À trois jours de la date limite pour le paiement rétroactif de la nouvelle taxe canadienne sur les services numériques, les tensions commerciales entre Ottawa et Washington ont franchi un nouveau seuil. Le président Donald Trump a annoncé vendredi la rupture immédiate des discussions commerciales avec le Canada, qualifiant la mesure fiscale canadienne d’« attaque directe » contre les entreprises technologiques américaines.
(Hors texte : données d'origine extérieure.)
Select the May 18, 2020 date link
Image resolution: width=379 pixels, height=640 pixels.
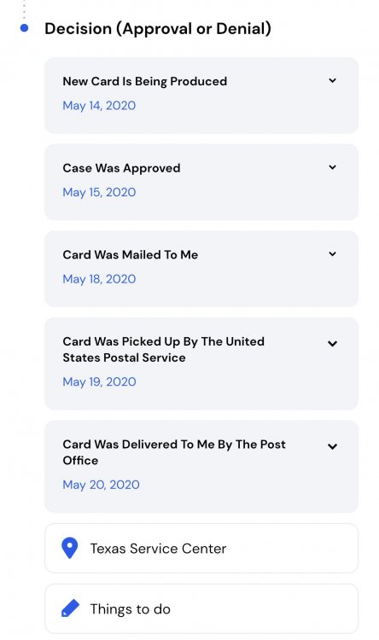pyautogui.click(x=99, y=279)
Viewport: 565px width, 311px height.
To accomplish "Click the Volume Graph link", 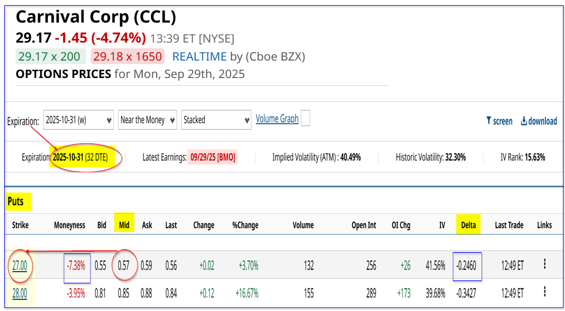I will [x=277, y=119].
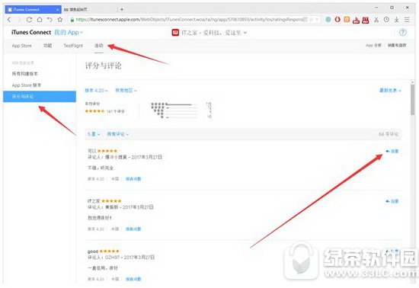
Task: Open the 5-star rating filter dropdown
Action: 94,134
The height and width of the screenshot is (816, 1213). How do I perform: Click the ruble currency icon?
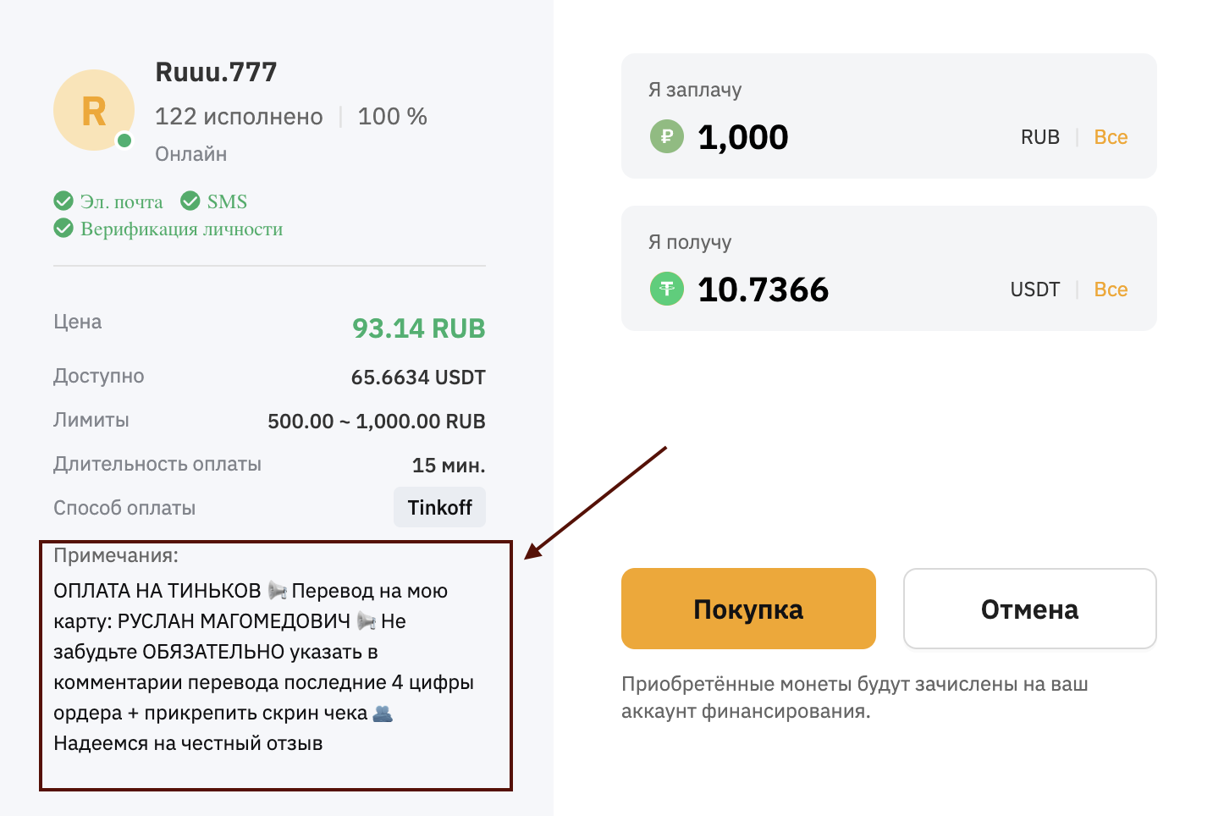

« Nous venons tout juste d’apprendre que le Canada — un pays très difficile avec lequel commercer, notamment parce qu’il impose à nos agriculteurs des tarifs pouvant atteindre 400 % sur les produits laitiers, et ce, depuis des années — vient d’annoncer qu’il allait imposer une taxe sur les services numériques visant nos entreprises technologiques américaines. C’est une attaque directe et flagrante contre notre pays. Il est évident qu’ils copient l’Union européenne, qui a fait la même chose et avec qui nous sommes actuellement en pourparlers. En raison de cette taxe scandaleuse, nous mettons fin, avec effet immédiat, à toutes les discussions commerciales avec le Canada. Nous informerons le Canada du tarif qu’il devra payer pour faire des affaires avec les États-Unis d’Amérique dans les sept prochains jours. Merci de votre attention sur cette question ! »

Donald Trump, sur Truth Social

Une taxe qui ne passe pas

La Digital Services Tax Act, sanctionnée en juin 2024, impose une taxe de 3 % sur les revenus numériques générés auprès d’utilisateurs canadiens. Sont visés : les géants de la publicité en ligne, les plateformes de commerce électronique, les réseaux sociaux et les vendeurs de données personnelles — des secteurs largement dominés par les entreprises américaines.

Mais le caractère rétroactif de la loi — couvrant la période de janvier 2022 à décembre 2024 — constitue le cœur du litige. Les premières sommes sont exigibles dès le 30 juin 2025, un paiement unique qui pourrait atteindre plusieurs milliards de dollars pour des groupes comme Google, Meta, Amazon et Apple.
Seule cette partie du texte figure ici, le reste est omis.